== Segment start ==

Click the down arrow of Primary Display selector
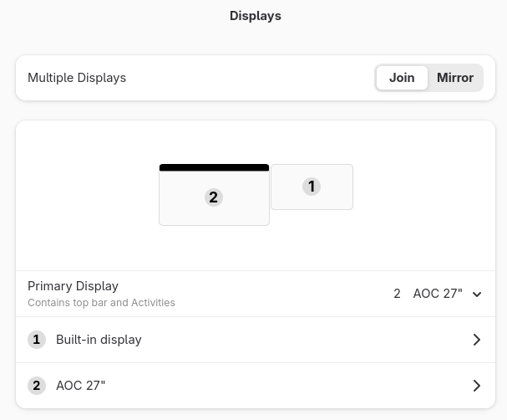507x420 pixels. 477,295
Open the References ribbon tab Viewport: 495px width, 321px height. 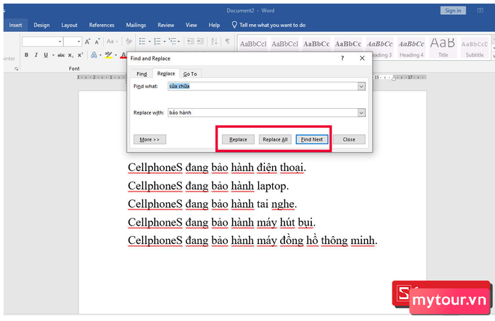pos(102,25)
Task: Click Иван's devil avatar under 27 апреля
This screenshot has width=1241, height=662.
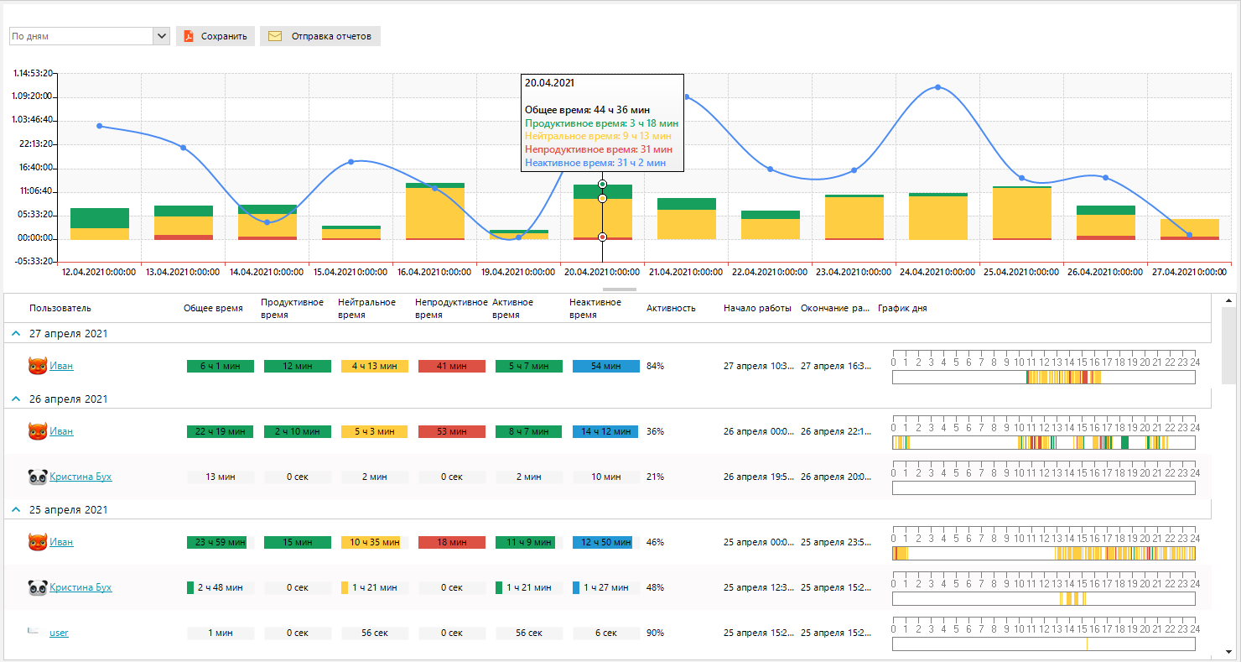Action: coord(37,366)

== Segment end ==

PROMPT: Quote only the lines that start at the line holding "Task: Click Иван's" and end at the last line of the entries, including both of those lines, and omit every picture.

TASK ANSWER:
Task: Click Иван's devil avatar under 27 апреля
This screenshot has width=1241, height=662.
Action: coord(37,366)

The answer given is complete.